妻が妊娠した。夫の方には、男の方にはさしたる驚きも感慨もない。ただ人生の重大事であり岐路にさしかかっているのも確か。さて、男はどうすればいいのか? どう振る舞えばいいのか、自分は変化のない日常をどう続ければいいのか? ・・・。辻原登奨励小説賞受賞作家寅間心閑の連載小説第5弾!。
by 金魚屋編集部
テレビを点けて、どうでもいい番組を小さい音量で流す。座布団と畳の感触を楽しみながら、ビールを注いでもらう。ホテルではなく旅館で正解だった。追加オプションの豪華な刺身に喜ぶサクラちゃん。さっきからスマホで何度も写真を撮っている。四千円プラスして正解だった。向かい合わせに座りながら、今日一日をお互いに思い返しながら喋った。たくさんの言葉を使って話してはいるが、煎じ詰めれば「楽しかったね」と言い合っているだけ。決してそれは嘘ではない。正解だ。本当に楽しかった。そして、まだやりたいこと、話したいことはある。
たとえばデュークのこと。彼の店で美味しいジン・トニックを飲んでほしい。あのカウンターでテンションが高くなったサクラちゃんに、デュークがどう接するかは予想がつく。ジャズを楽しみながら、俺も彼女と一緒になって背伸びをしてみたい。
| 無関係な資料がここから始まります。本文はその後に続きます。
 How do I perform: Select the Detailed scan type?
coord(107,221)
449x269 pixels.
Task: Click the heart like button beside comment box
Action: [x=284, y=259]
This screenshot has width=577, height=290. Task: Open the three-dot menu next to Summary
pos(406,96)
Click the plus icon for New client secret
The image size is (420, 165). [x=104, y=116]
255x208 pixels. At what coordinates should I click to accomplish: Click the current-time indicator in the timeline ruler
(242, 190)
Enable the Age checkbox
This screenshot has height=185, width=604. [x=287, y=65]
また「夜想」で会う連中の話も聞いてほしい。トミタさんの娘の件は重すぎるかもしれないが、面白い話はたくさんある。マスターの話だけでも一晩では足りないくらいだ。
あとは大学の同級生、「余り者」のヤジマーやイノウエ、トダの話。この間、リッちゃんとトダの店に行った話はどうだろう。学生時代の話は写真を見ながらの方が面白いかな……。
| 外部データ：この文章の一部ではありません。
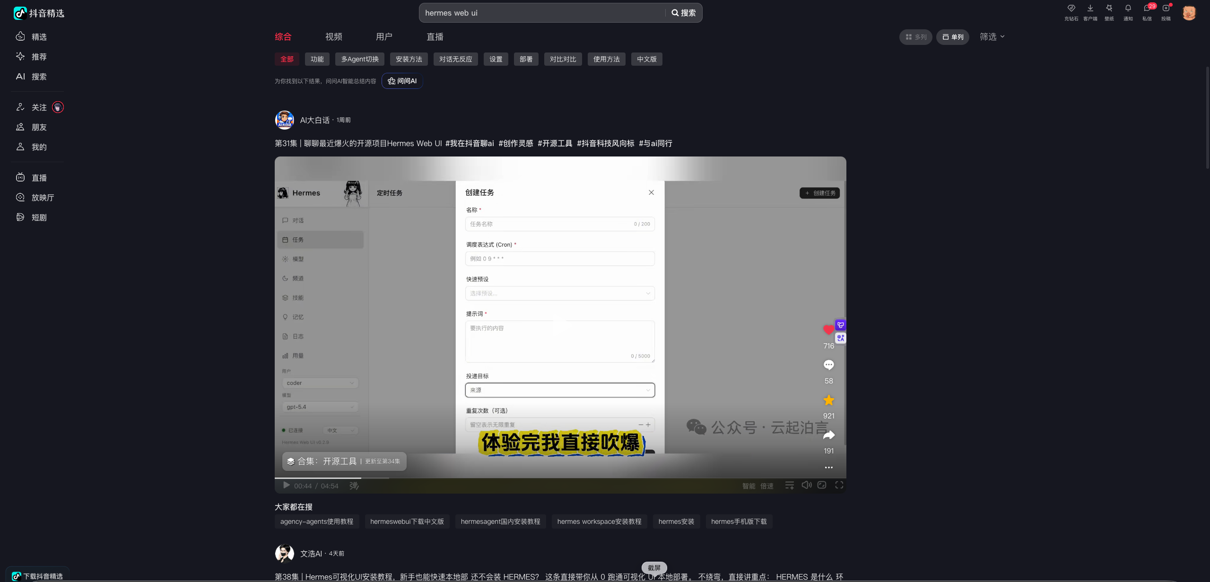Image resolution: width=1210 pixels, height=582 pixels.
Task: Seek along the video progress bar
Action: pos(520,478)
あれもこれもと頭の中を幾つもの話が廻っている。でも俺は楽しそうなサクラちゃんを見ながら現実を受け入れなければいけなかった。話したいと思っている話は、どれも話せないことばかりじゃないか――。
サクラちゃんとはこの旅行で終わりだ。きっと会わなくなる。「次」や「先」はないし、そういう人に聞かせる話なんかない。それが現実だった。俺たちが喋れることは、今日というたった一日の話だけなんだ。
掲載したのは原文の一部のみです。